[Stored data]

-- Opening Marker --

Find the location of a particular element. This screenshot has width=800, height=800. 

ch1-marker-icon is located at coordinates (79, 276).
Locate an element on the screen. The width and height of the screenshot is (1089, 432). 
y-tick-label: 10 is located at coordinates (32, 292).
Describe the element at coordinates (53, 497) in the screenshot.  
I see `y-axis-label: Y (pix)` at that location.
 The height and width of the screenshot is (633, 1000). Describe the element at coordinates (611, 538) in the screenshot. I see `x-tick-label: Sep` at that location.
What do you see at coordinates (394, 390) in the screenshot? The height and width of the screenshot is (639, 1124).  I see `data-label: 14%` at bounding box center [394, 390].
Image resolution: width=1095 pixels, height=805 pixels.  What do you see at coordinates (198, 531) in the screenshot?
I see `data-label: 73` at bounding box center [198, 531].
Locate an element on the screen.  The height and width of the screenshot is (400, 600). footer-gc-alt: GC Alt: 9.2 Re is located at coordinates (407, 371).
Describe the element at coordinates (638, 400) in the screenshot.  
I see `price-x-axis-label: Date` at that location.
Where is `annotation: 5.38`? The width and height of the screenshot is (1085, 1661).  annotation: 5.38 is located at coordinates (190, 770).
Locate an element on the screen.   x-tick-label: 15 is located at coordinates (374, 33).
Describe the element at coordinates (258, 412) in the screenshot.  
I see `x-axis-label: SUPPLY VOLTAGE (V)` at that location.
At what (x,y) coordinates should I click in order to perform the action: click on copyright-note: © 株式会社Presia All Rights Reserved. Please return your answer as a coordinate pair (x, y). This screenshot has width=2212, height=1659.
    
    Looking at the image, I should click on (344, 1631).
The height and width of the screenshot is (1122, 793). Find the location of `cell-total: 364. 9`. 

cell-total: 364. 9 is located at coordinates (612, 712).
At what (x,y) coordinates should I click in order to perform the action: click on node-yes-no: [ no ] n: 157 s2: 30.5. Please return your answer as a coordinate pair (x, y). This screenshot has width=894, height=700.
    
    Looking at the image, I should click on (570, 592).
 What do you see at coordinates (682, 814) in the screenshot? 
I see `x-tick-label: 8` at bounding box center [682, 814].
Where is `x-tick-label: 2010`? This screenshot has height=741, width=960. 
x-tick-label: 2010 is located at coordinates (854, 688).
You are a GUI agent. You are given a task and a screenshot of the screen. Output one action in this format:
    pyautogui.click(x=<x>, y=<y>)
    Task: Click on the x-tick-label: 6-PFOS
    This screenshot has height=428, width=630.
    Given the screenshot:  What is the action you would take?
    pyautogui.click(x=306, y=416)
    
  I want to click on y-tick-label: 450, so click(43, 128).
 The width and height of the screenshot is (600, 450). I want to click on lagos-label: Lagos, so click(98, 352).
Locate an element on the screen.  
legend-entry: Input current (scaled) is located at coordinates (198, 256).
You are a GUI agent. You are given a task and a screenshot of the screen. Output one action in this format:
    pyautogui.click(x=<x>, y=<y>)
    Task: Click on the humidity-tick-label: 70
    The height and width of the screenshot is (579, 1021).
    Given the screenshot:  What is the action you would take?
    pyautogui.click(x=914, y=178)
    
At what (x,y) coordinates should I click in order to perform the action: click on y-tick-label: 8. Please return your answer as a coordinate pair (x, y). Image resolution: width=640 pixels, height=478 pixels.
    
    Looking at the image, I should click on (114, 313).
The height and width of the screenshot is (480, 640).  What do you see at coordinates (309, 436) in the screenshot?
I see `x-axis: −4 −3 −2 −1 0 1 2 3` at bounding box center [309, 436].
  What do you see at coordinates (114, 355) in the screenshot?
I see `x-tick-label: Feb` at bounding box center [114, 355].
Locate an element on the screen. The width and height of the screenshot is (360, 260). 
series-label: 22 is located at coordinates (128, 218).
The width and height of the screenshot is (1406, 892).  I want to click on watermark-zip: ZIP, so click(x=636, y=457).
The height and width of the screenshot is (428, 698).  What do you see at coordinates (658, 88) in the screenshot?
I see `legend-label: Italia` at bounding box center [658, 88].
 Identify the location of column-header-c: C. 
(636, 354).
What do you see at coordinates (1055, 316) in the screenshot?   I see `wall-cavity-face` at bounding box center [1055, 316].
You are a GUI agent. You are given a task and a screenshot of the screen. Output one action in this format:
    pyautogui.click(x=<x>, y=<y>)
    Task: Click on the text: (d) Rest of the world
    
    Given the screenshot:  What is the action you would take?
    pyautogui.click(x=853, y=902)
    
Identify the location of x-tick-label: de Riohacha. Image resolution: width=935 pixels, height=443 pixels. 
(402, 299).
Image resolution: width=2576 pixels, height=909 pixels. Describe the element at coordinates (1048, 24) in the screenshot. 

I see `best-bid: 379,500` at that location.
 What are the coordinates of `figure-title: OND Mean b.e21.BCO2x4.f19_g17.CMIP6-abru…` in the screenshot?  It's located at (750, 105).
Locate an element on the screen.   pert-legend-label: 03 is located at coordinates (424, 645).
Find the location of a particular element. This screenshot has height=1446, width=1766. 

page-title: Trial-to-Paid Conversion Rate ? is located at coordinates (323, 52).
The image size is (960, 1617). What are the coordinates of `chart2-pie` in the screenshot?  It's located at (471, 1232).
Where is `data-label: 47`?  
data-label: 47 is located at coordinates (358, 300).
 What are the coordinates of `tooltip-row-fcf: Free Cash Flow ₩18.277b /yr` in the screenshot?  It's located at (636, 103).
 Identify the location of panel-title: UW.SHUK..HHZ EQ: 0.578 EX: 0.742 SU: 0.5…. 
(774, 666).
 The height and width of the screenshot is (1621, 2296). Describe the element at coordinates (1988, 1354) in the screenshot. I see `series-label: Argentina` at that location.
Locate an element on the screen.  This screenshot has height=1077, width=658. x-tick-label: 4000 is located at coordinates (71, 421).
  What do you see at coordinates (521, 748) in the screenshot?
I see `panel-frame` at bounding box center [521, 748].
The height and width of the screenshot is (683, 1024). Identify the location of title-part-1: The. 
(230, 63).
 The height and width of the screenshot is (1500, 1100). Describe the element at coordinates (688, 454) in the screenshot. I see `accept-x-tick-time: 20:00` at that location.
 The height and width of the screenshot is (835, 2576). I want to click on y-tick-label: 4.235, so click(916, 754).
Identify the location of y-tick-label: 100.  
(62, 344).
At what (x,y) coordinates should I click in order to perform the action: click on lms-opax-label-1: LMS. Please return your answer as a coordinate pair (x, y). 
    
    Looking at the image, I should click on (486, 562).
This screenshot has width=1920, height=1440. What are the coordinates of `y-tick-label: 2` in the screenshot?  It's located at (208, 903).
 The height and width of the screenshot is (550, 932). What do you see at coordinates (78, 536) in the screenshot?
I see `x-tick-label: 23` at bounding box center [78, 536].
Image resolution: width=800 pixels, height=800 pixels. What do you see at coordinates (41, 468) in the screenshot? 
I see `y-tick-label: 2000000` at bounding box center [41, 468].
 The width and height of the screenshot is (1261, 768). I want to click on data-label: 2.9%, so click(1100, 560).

-- Closing Marker --

§ **Activity**: Rewrite all of the lines above, putting "Find an element on the screen" wherever "Locate an element on the screen" appears and keeping every other word as it is.

§ **Answer to this problem**:
Find the location of a particular element. This screenshot has width=800, height=800. 

ch1-marker-icon is located at coordinates (79, 276).
Find an element on the screen. The width and height of the screenshot is (1089, 432). 
y-tick-label: 10 is located at coordinates (32, 292).
Describe the element at coordinates (53, 497) in the screenshot.  
I see `y-axis-label: Y (pix)` at that location.
 The height and width of the screenshot is (633, 1000). Describe the element at coordinates (611, 538) in the screenshot. I see `x-tick-label: Sep` at that location.
What do you see at coordinates (394, 390) in the screenshot? The height and width of the screenshot is (639, 1124).  I see `data-label: 14%` at bounding box center [394, 390].
Image resolution: width=1095 pixels, height=805 pixels.  What do you see at coordinates (198, 531) in the screenshot?
I see `data-label: 73` at bounding box center [198, 531].
Find an element on the screen.  The height and width of the screenshot is (400, 600). footer-gc-alt: GC Alt: 9.2 Re is located at coordinates (407, 371).
Describe the element at coordinates (638, 400) in the screenshot.  
I see `price-x-axis-label: Date` at that location.
Where is `annotation: 5.38`? The width and height of the screenshot is (1085, 1661).  annotation: 5.38 is located at coordinates (190, 770).
Find an element on the screen.   x-tick-label: 15 is located at coordinates (374, 33).
Describe the element at coordinates (258, 412) in the screenshot.  
I see `x-axis-label: SUPPLY VOLTAGE (V)` at that location.
At what (x,y) coordinates should I click in order to perform the action: click on copyright-note: © 株式会社Presia All Rights Reserved. Please return your answer as a coordinate pair (x, y). This screenshot has width=2212, height=1659.
    
    Looking at the image, I should click on (344, 1631).
The height and width of the screenshot is (1122, 793). Find the location of `cell-total: 364. 9`. 

cell-total: 364. 9 is located at coordinates (612, 712).
At what (x,y) coordinates should I click in order to perform the action: click on node-yes-no: [ no ] n: 157 s2: 30.5. Please return your answer as a coordinate pair (x, y). This screenshot has width=894, height=700.
    
    Looking at the image, I should click on (570, 592).
 What do you see at coordinates (682, 814) in the screenshot? 
I see `x-tick-label: 8` at bounding box center [682, 814].
Where is `x-tick-label: 2010`? This screenshot has height=741, width=960. 
x-tick-label: 2010 is located at coordinates (854, 688).
You are a GUI agent. You are given a task and a screenshot of the screen. Output one action in this format:
    pyautogui.click(x=<x>, y=<y>)
    Task: Click on the x-tick-label: 6-PFOS
    This screenshot has height=428, width=630.
    Given the screenshot:  What is the action you would take?
    pyautogui.click(x=306, y=416)
    
  I want to click on y-tick-label: 450, so click(43, 128).
 The width and height of the screenshot is (600, 450). I want to click on lagos-label: Lagos, so click(98, 352).
Find an element on the screen.  
legend-entry: Input current (scaled) is located at coordinates (198, 256).
You are a GUI agent. You are given a task and a screenshot of the screen. Output one action in this format:
    pyautogui.click(x=<x>, y=<y>)
    Task: Click on the humidity-tick-label: 70
    The height and width of the screenshot is (579, 1021).
    Given the screenshot:  What is the action you would take?
    pyautogui.click(x=914, y=178)
    
At what (x,y) coordinates should I click in order to perform the action: click on y-tick-label: 8. Please return your answer as a coordinate pair (x, y). Image resolution: width=640 pixels, height=478 pixels.
    
    Looking at the image, I should click on (114, 313).
The height and width of the screenshot is (480, 640).  What do you see at coordinates (309, 436) in the screenshot?
I see `x-axis: −4 −3 −2 −1 0 1 2 3` at bounding box center [309, 436].
  What do you see at coordinates (114, 355) in the screenshot?
I see `x-tick-label: Feb` at bounding box center [114, 355].
Find an element on the screen. The width and height of the screenshot is (360, 260). 
series-label: 22 is located at coordinates (128, 218).
The width and height of the screenshot is (1406, 892).  I want to click on watermark-zip: ZIP, so click(x=636, y=457).
The height and width of the screenshot is (428, 698).  What do you see at coordinates (658, 88) in the screenshot?
I see `legend-label: Italia` at bounding box center [658, 88].
 Identify the location of column-header-c: C. 
(636, 354).
What do you see at coordinates (1055, 316) in the screenshot?   I see `wall-cavity-face` at bounding box center [1055, 316].
You are a GUI agent. You are given a task and a screenshot of the screen. Output one action in this format:
    pyautogui.click(x=<x>, y=<y>)
    Task: Click on the text: (d) Rest of the world
    
    Given the screenshot:  What is the action you would take?
    pyautogui.click(x=853, y=902)
    
Identify the location of x-tick-label: de Riohacha. Image resolution: width=935 pixels, height=443 pixels. 
(402, 299).
Image resolution: width=2576 pixels, height=909 pixels. Describe the element at coordinates (1048, 24) in the screenshot. 

I see `best-bid: 379,500` at that location.
 What are the coordinates of `figure-title: OND Mean b.e21.BCO2x4.f19_g17.CMIP6-abru…` in the screenshot?  It's located at (750, 105).
Find an element on the screen.   pert-legend-label: 03 is located at coordinates (424, 645).
Find the location of a particular element. This screenshot has height=1446, width=1766. 

page-title: Trial-to-Paid Conversion Rate ? is located at coordinates (323, 52).
The image size is (960, 1617). What are the coordinates of `chart2-pie` in the screenshot?  It's located at (471, 1232).
Where is `data-label: 47`?  
data-label: 47 is located at coordinates (358, 300).
 What are the coordinates of `tooltip-row-fcf: Free Cash Flow ₩18.277b /yr` in the screenshot?  It's located at (636, 103).
 Identify the location of panel-title: UW.SHUK..HHZ EQ: 0.578 EX: 0.742 SU: 0.5…. 
(774, 666).
 The height and width of the screenshot is (1621, 2296). Describe the element at coordinates (1988, 1354) in the screenshot. I see `series-label: Argentina` at that location.
Find an element on the screen.  This screenshot has height=1077, width=658. x-tick-label: 4000 is located at coordinates (71, 421).
  What do you see at coordinates (521, 748) in the screenshot?
I see `panel-frame` at bounding box center [521, 748].
The height and width of the screenshot is (683, 1024). Identify the location of title-part-1: The. 
(230, 63).
 The height and width of the screenshot is (1500, 1100). Describe the element at coordinates (688, 454) in the screenshot. I see `accept-x-tick-time: 20:00` at that location.
 The height and width of the screenshot is (835, 2576). I want to click on y-tick-label: 4.235, so click(916, 754).
Identify the location of y-tick-label: 100.  
(62, 344).
At what (x,y) coordinates should I click in order to perform the action: click on lms-opax-label-1: LMS. Please return your answer as a coordinate pair (x, y). 
    
    Looking at the image, I should click on (486, 562).
This screenshot has width=1920, height=1440. What are the coordinates of `y-tick-label: 2` in the screenshot?  It's located at (208, 903).
 The height and width of the screenshot is (550, 932). What do you see at coordinates (78, 536) in the screenshot?
I see `x-tick-label: 23` at bounding box center [78, 536].
Image resolution: width=800 pixels, height=800 pixels. What do you see at coordinates (41, 468) in the screenshot? 
I see `y-tick-label: 2000000` at bounding box center [41, 468].
 The width and height of the screenshot is (1261, 768). I want to click on data-label: 2.9%, so click(1100, 560).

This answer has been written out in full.